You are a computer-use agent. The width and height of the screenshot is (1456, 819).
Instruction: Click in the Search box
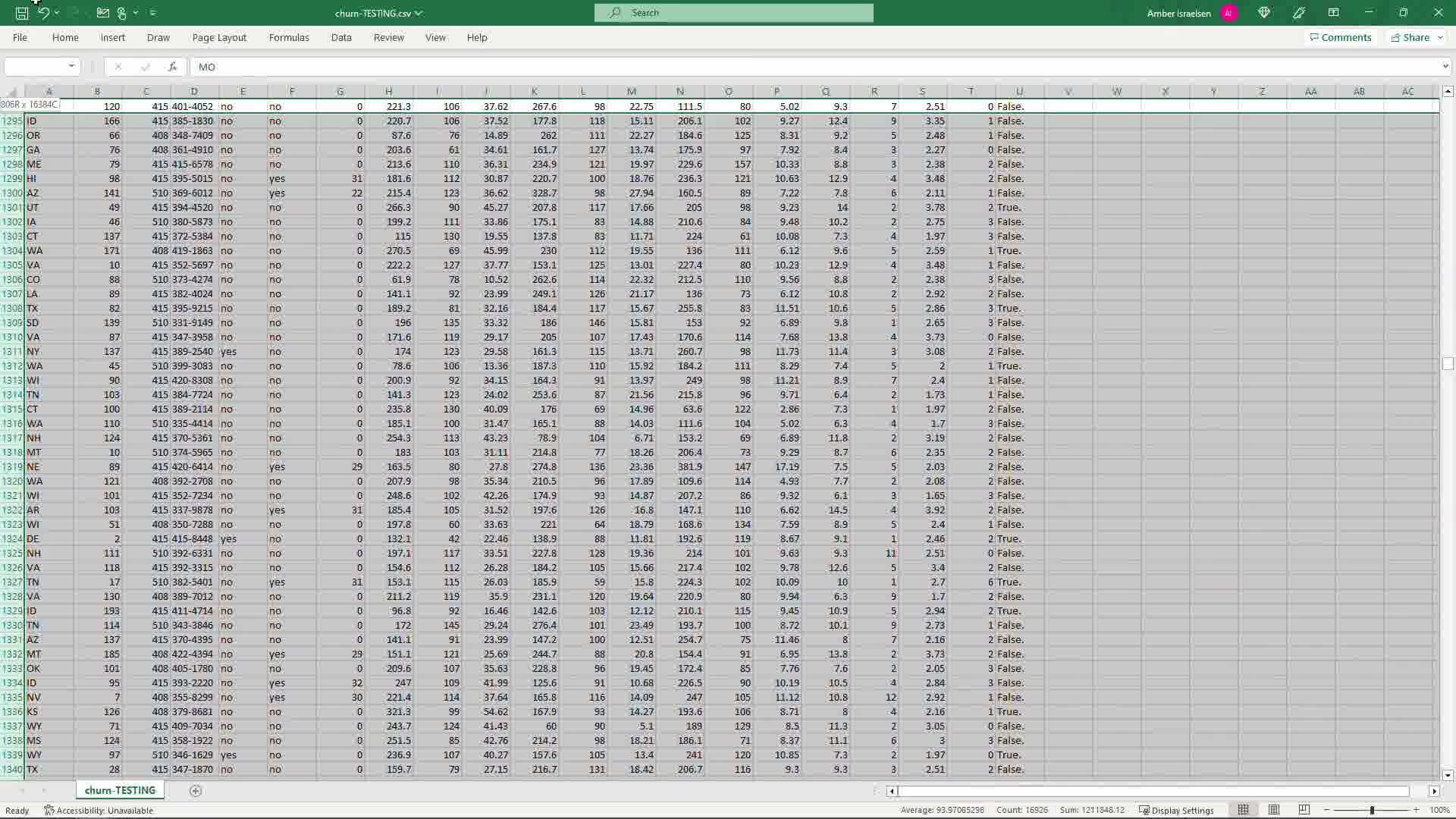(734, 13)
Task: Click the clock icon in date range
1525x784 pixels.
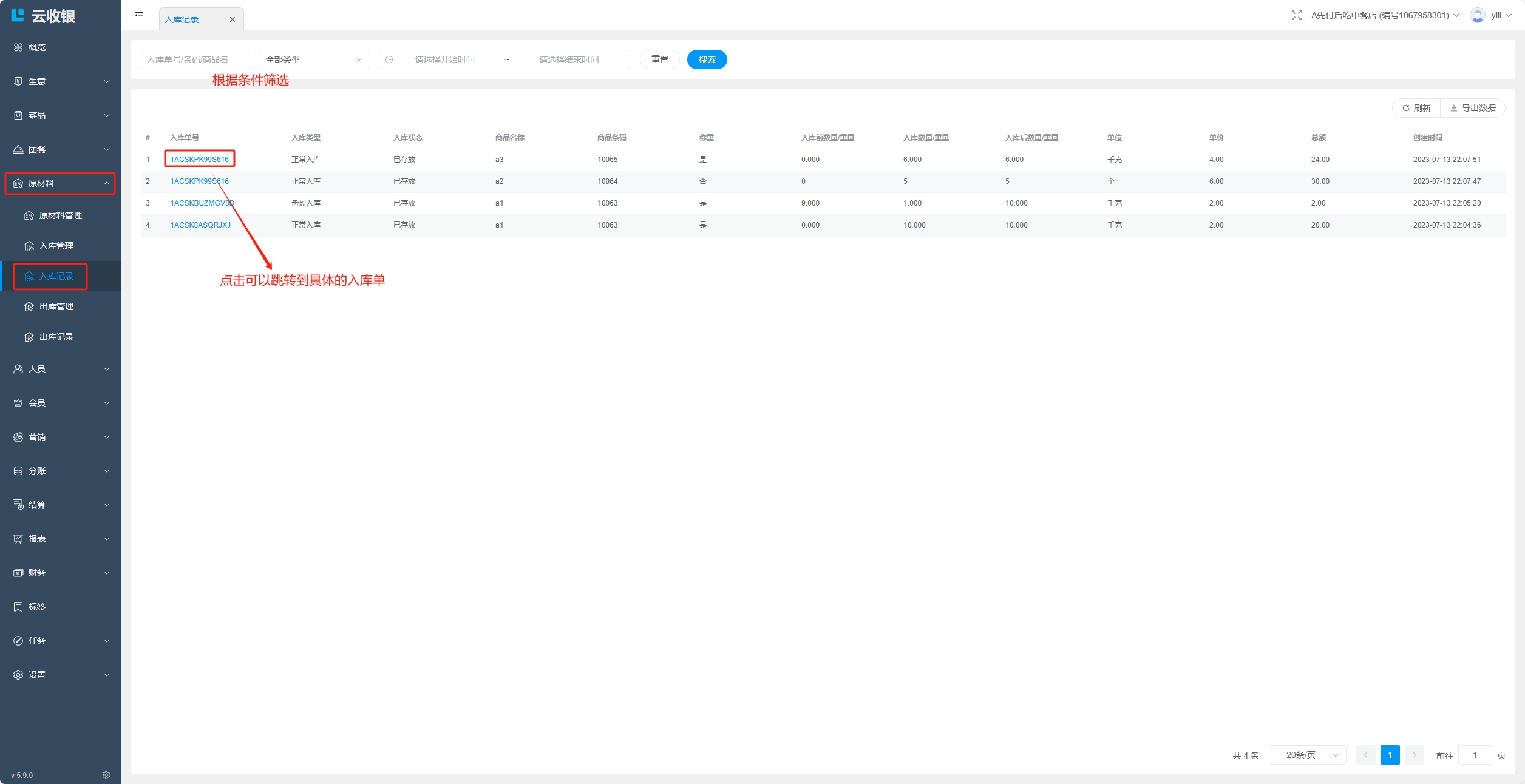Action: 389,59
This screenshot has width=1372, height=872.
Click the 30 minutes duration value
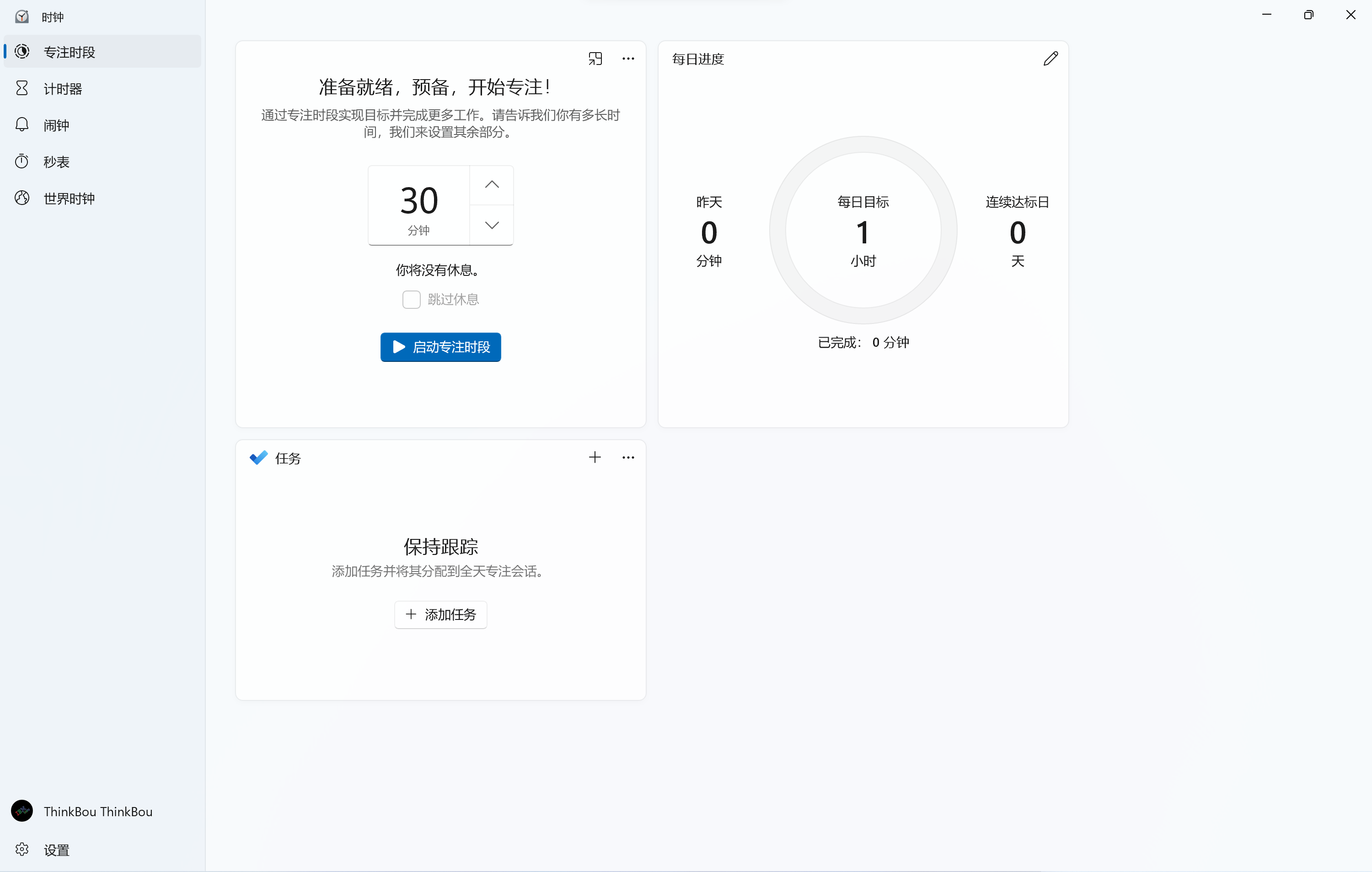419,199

» What the task asks:
Report the number of lines in the listing that hold the string "width", and nothing else.

» Written response:
2